Scratching face. Have to shave. I remember one time when I lived alone sipping a Pinot while shaving, before a St. Francis Winery xmas party. Why don’t I just shave every day to wine, make it more enjoyable, I ask myself. Wine, write about wine. Everything I do with wine. Only write about wine I tell myself. Happiness is in that. Work is in that, intuitively. The inward jots and bottledaux as an idea. If this is my first article, have it be a vow, a manifesto of some kind. Wine is always part of my day and lectures, even when only talking about hat first paragraph in On The Road. Everything connects back to wine, makes me think of what I’ll the night sip. Where I am, what I’m doing. With wine.
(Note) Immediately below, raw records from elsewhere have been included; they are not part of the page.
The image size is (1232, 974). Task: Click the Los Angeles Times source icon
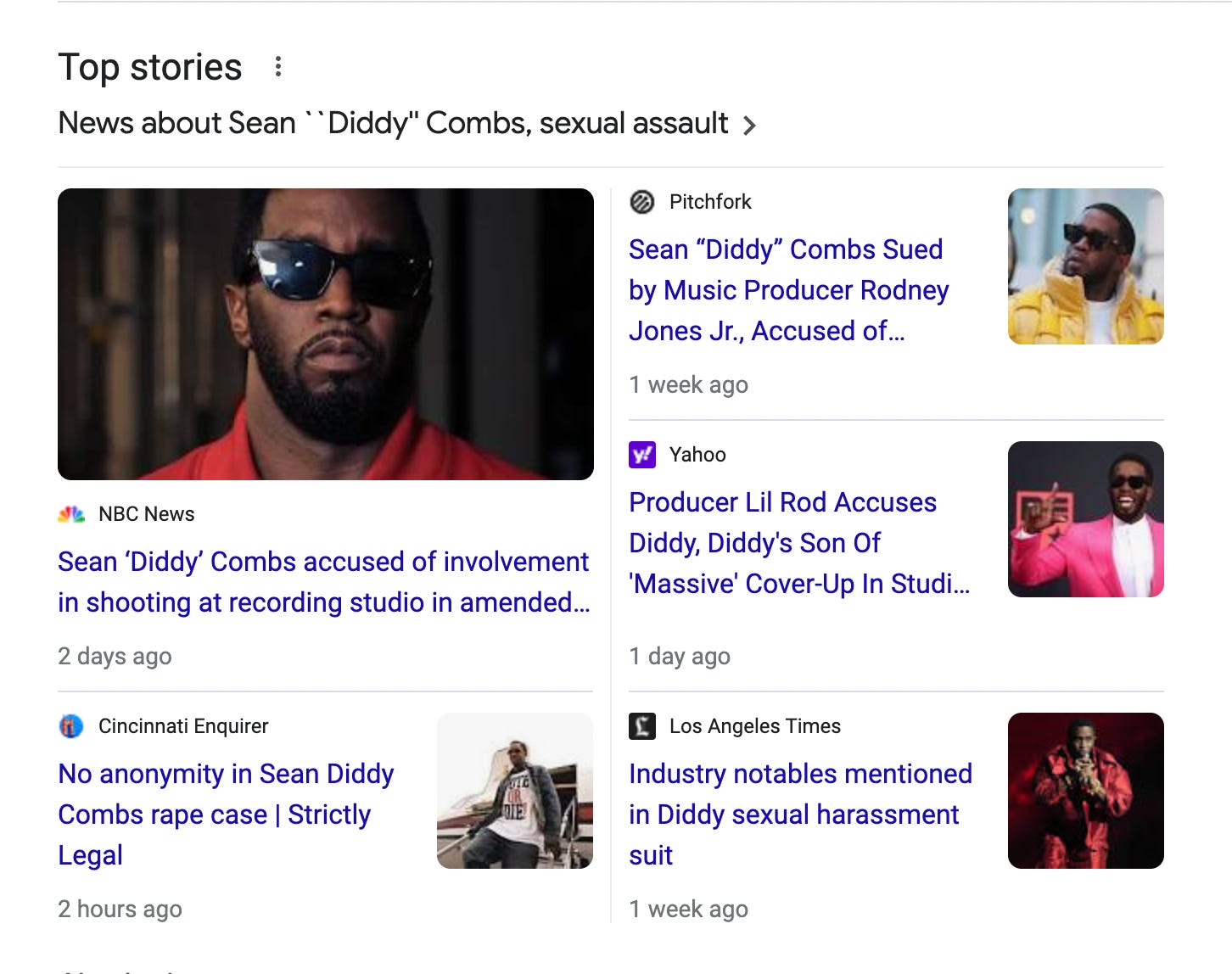(643, 725)
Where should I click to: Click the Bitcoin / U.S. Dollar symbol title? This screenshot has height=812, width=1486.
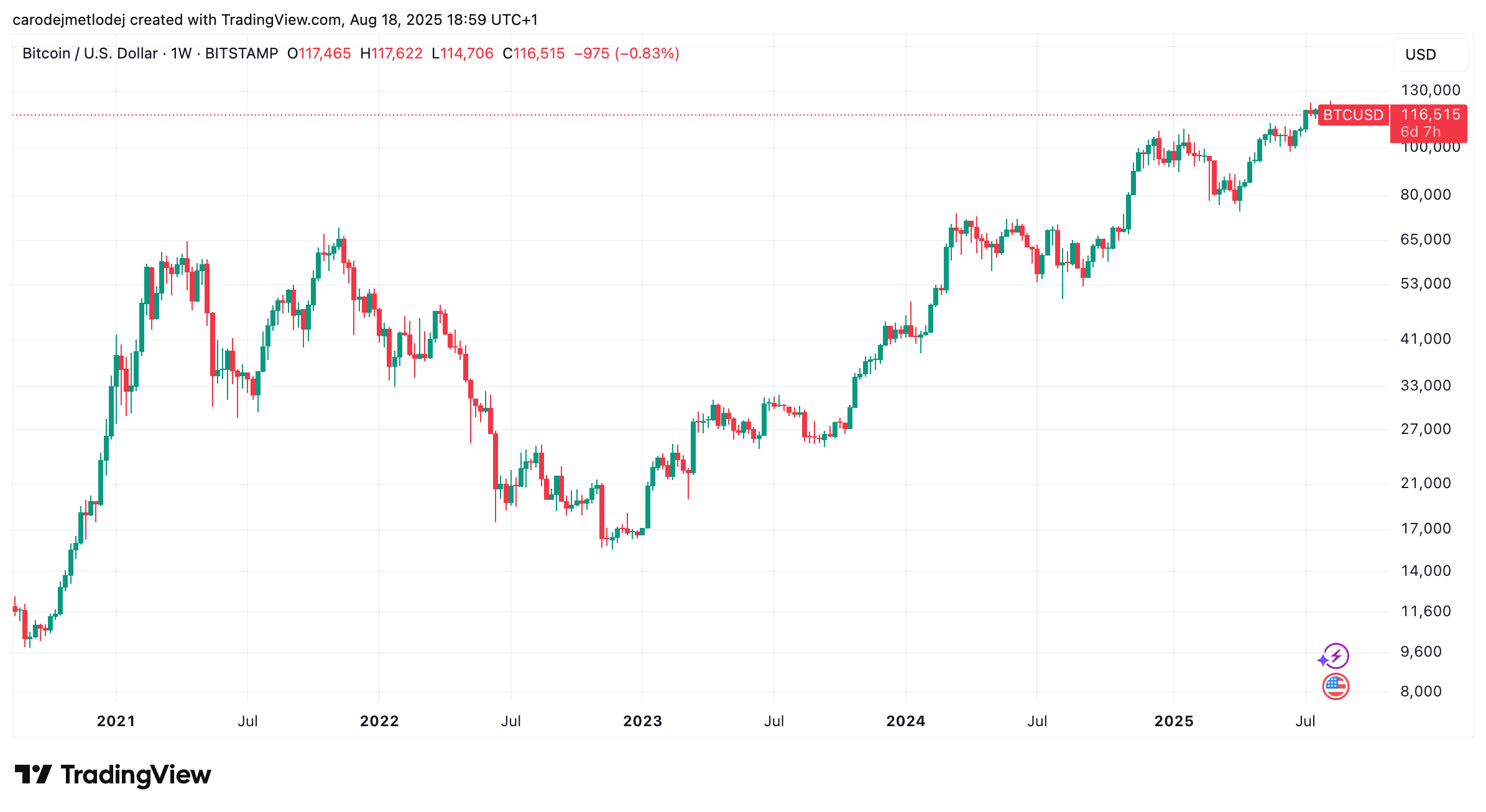pos(90,53)
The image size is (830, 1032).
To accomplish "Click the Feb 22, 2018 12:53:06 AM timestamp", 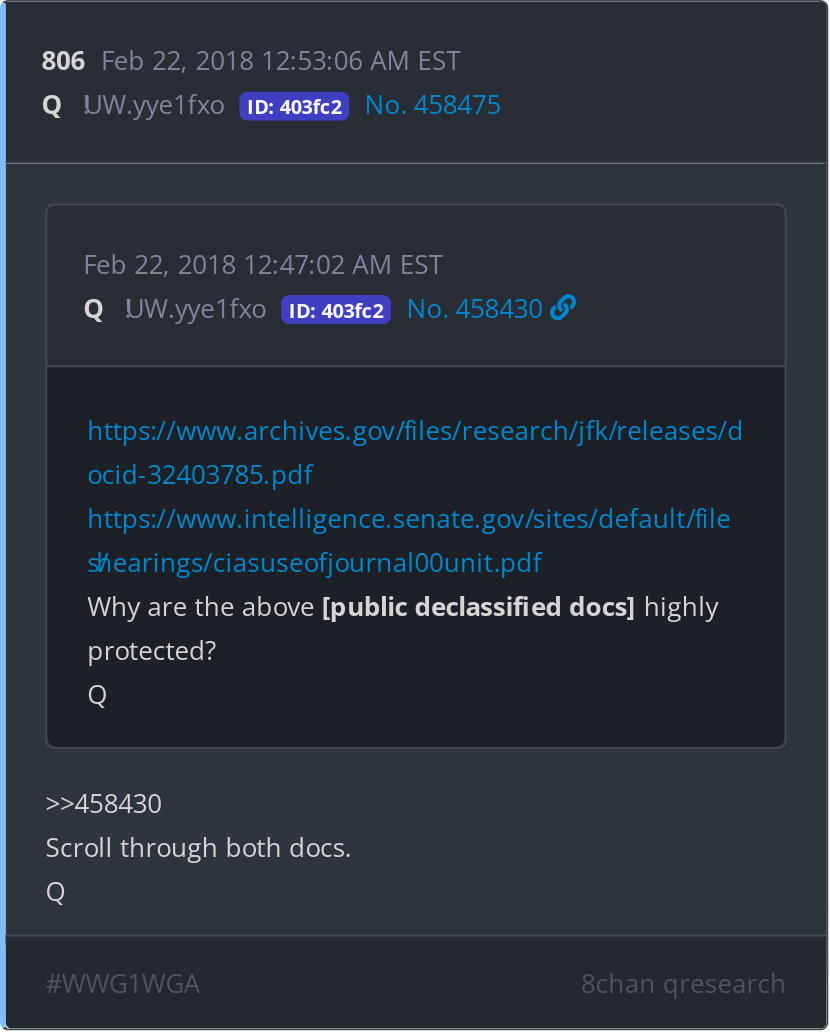I will point(281,61).
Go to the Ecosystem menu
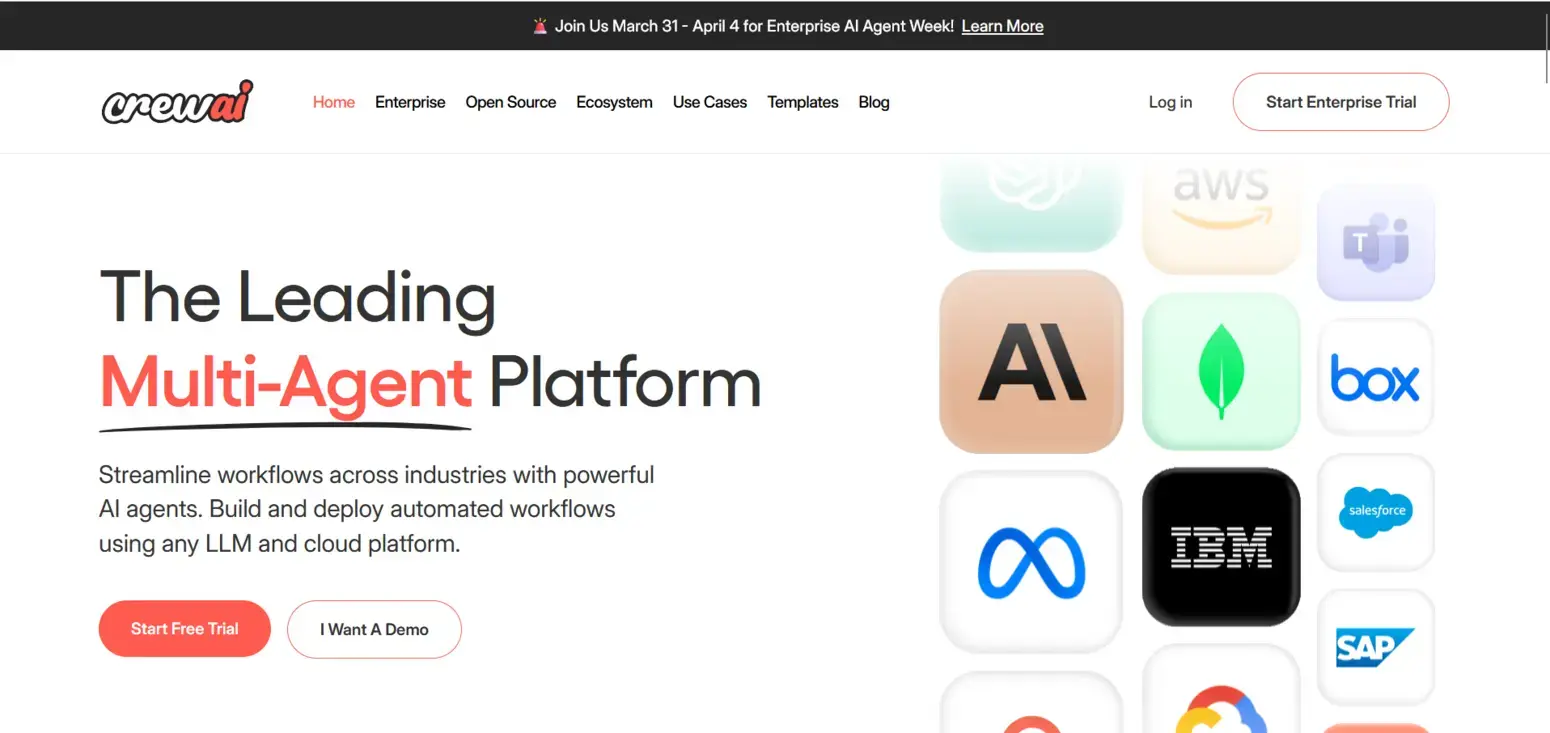Viewport: 1550px width, 733px height. (614, 102)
Just had a little of the ’09 Lancaster Cabernet that I opened last night, the 375. Poured the rest into the sink. The drain and all is pipes and curves and inner passages that I can’t bloody see better’ve fucking enjoyed. Low on wine in this house. Been saving money for, something. I think of the wine shop up the street. What’s for me there, what wants to be written about. What will I sip first when back in Paris. What did Mom and Dad sip last night in Sunriver. What are my old tasting room friends doing now, how many of them are still doing the tasting room circuit, the tour de tasting rooms. What do I want now, what could I do now.. should I open the Zin now, the one I bought last night at Oliver’s? Just thinking about wine, what’s in the bottle and what it has to say to me. What I’d be sipping now if I were on a trip, in my hotel room now after giving a talk on literature or writing, or even tech.
Tech, my tech job, what made me more of a writer and wine bloke than I’ve ver been.
Watching the main rat in this movie, his passion for food, his love of the kitchen and what the cooks do. The move tells me to follow with wine, from everything else I do like my tech life which I so much love and am cosmically moved by, well as my teaching at the JC and dad life which now has my motions and sights. The room, the day, telling me my vineyard is close. The day I walked into the tasting room for the first time to work, over 12 years ago, I only cognized that wine was something that made people smile, that wine was life and a vacation and where we are, what my family devoted so much to. What was on the table, and now over 12 years forward I’m thinking wine. Wine. What she says to my sitting and immediacy, in this movie as the critic sips it, and later tonight while noting in my journal, mon petite tablette.